The scapegoating of blacks for America's crime problem hit full stride in the 1980s. The assault on jobs, income and social service programs, a crumbling educational system and industrial shrinkage dumped more blacks on the streets with no where to go. The big cuts in welfare, social services and skills training programs during the past decade dumped even more young black males and females on the streets.
When some turned to gangs, guns and drugs much of the press busily titillated the public with inexhaustible features on the "crime prone," "crack plagued," and the "blood-stained streets" of the ghetto. TV action news crews routinely stalked black neighborhoods filming busts for the nightly news.
The explosion of gangsta rap and the spate of Hollywood ghetto films convinced even more Americans that the gangsta lifestyle was the black lifestyle. They had ghastly visions of the boys in the hood heading for their neighborhoods next.
Much of the media instantly turned the crime problem into a black problem and played it up even bigger in news stories and features.
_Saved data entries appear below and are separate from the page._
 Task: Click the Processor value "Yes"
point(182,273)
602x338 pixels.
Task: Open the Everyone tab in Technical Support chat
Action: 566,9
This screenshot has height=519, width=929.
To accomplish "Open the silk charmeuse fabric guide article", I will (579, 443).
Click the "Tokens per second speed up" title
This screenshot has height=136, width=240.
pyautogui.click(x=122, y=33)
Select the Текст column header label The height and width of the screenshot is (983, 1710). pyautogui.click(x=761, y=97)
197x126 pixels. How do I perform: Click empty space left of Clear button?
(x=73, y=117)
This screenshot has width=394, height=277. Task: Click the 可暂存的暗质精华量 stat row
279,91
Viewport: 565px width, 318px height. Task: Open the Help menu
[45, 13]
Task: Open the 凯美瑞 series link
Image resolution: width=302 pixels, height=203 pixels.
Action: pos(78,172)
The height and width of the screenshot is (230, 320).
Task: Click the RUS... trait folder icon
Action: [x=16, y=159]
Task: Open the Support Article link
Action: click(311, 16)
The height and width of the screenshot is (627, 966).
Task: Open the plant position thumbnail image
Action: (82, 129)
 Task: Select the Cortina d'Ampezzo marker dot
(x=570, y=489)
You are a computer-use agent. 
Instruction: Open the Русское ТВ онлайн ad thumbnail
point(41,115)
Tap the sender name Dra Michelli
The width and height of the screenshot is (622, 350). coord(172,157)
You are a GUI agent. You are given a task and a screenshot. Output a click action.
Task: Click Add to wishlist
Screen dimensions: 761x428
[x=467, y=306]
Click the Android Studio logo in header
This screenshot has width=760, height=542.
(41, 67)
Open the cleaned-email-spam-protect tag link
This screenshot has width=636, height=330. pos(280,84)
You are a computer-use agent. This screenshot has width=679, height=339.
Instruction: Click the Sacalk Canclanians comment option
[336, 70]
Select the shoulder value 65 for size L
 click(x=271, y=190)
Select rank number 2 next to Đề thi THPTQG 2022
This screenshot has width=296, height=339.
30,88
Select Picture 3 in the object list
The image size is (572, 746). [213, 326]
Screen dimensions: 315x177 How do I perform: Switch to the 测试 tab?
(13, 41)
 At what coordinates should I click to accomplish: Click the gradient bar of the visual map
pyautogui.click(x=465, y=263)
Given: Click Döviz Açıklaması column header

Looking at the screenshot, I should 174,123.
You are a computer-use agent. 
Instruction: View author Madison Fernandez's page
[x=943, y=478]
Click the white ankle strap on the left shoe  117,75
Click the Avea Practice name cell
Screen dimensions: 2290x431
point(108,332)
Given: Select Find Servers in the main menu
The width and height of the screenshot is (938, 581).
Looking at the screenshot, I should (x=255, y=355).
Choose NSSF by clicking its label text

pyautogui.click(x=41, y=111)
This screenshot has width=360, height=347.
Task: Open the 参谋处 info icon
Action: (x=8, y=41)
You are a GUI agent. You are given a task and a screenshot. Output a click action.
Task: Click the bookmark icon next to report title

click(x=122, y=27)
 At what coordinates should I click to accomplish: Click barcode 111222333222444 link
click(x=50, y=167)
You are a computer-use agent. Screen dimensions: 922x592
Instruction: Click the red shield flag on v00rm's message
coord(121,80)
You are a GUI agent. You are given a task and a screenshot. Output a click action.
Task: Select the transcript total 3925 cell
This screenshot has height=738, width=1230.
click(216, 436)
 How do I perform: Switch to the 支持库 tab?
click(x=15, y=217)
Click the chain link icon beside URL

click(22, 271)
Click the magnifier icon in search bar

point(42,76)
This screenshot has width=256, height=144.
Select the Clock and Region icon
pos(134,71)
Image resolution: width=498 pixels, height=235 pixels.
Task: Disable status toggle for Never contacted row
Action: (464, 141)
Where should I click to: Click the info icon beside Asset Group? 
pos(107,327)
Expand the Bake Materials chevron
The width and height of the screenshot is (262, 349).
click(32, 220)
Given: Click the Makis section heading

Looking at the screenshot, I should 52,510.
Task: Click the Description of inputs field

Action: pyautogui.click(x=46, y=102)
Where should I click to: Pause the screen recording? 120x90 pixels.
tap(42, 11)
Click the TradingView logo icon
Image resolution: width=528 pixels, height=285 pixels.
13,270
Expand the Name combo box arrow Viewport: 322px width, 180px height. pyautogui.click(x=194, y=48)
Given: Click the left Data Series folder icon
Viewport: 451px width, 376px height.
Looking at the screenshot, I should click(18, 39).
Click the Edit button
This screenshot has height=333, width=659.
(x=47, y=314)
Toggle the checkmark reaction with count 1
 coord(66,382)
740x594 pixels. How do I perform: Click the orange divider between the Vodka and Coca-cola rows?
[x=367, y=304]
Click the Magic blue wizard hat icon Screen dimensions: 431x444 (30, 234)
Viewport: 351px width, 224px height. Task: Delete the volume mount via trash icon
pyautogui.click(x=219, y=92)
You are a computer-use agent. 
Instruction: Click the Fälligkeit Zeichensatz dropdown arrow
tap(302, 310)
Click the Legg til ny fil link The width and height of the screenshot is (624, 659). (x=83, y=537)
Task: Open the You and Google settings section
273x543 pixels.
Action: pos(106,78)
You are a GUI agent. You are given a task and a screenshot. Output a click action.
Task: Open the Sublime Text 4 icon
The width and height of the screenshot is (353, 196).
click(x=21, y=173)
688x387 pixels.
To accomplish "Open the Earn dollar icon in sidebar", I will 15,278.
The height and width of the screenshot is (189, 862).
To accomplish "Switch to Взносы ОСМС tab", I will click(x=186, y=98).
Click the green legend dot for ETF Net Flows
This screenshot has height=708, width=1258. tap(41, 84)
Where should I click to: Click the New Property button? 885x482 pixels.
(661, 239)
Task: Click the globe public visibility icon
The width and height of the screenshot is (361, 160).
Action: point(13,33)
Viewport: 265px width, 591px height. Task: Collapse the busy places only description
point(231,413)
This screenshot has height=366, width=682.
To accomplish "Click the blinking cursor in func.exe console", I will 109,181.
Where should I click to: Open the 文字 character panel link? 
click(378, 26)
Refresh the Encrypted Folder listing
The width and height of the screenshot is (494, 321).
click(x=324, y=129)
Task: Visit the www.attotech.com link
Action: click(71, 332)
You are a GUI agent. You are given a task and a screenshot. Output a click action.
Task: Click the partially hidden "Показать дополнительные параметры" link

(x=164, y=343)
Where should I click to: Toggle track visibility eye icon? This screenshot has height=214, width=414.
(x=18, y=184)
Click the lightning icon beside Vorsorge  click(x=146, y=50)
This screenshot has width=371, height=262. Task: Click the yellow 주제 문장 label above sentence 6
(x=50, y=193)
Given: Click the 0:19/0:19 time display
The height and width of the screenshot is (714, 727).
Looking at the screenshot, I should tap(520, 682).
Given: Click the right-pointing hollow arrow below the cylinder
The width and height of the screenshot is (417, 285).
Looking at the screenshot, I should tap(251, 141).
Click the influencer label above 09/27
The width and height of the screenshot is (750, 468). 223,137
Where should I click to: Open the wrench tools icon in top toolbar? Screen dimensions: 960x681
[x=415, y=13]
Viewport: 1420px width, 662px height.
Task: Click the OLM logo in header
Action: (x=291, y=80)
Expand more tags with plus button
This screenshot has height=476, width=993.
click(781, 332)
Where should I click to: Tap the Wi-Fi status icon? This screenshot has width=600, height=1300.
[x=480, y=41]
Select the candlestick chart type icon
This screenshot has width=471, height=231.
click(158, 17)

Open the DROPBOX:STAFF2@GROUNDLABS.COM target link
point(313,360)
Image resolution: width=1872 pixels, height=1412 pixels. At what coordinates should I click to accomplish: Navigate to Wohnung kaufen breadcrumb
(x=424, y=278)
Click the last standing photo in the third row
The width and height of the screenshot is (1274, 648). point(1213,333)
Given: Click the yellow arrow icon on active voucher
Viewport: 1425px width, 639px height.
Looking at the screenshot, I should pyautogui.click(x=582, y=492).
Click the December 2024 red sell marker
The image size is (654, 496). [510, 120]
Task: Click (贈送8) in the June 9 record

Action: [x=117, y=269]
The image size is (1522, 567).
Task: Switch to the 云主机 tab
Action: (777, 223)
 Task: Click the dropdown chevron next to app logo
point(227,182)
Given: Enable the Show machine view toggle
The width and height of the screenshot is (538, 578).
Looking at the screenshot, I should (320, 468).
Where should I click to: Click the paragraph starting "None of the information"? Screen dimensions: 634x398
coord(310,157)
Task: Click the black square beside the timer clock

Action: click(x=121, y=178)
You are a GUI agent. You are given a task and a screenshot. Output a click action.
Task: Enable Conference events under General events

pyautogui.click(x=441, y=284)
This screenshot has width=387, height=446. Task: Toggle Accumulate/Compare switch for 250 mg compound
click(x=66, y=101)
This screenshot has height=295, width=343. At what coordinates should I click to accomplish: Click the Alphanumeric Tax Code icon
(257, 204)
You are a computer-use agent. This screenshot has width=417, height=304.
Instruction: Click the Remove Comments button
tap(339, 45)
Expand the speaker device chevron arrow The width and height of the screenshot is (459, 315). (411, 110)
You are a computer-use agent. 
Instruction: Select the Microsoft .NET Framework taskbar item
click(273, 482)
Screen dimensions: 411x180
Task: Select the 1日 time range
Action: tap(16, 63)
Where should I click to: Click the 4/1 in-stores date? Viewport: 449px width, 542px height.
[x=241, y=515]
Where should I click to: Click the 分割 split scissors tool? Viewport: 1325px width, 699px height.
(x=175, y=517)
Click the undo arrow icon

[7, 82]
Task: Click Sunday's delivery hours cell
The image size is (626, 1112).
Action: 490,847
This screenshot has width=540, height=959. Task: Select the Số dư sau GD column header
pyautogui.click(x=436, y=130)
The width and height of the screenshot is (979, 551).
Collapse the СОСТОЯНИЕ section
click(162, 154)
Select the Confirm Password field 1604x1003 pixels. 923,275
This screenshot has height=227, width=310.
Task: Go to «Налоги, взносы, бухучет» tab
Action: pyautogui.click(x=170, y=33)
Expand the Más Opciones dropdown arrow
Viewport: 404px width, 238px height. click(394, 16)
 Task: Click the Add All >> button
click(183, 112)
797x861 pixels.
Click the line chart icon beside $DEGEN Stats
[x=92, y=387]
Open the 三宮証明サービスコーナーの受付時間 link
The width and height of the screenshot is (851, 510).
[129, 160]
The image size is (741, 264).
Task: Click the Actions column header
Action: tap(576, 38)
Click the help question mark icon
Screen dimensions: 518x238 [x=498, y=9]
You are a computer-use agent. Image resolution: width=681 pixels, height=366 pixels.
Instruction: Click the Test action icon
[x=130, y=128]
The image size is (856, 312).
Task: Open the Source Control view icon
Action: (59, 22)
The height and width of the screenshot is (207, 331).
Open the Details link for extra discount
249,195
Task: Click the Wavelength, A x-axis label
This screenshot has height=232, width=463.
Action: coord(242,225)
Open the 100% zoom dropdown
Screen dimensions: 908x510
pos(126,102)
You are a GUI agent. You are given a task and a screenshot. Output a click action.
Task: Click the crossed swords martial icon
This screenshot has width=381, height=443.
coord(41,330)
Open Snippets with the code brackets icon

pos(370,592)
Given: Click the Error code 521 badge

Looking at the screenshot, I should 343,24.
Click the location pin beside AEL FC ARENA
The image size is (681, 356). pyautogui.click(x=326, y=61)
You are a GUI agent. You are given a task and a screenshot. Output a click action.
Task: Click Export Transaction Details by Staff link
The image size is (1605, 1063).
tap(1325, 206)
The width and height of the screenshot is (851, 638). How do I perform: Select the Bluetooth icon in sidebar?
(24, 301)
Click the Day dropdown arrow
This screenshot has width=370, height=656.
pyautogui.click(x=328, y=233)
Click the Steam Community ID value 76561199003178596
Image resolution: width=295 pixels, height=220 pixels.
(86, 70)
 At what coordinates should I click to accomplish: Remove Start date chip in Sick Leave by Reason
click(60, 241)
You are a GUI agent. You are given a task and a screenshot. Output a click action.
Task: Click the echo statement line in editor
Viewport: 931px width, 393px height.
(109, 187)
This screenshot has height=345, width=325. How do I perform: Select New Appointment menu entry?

New Orleans was a textbook example of that. Those in the media, and public officials such as Nagin, that ignored evidence to the contrary, and spread wild tales of rape, murder and mayhem, edged dangerously close to demonizing the thousands of blacks that were forced to flee for their lives and endure indescribable, inhumane conditions. It was irresponsible, shameful, and reprehensible, but it showed that when disaster and race collide, anything goes, including the truth.
Earl Ofari Hutchinson is an author and political analyst. He is the author of 'The Crisis in Black and Black' (Middle Passage Press).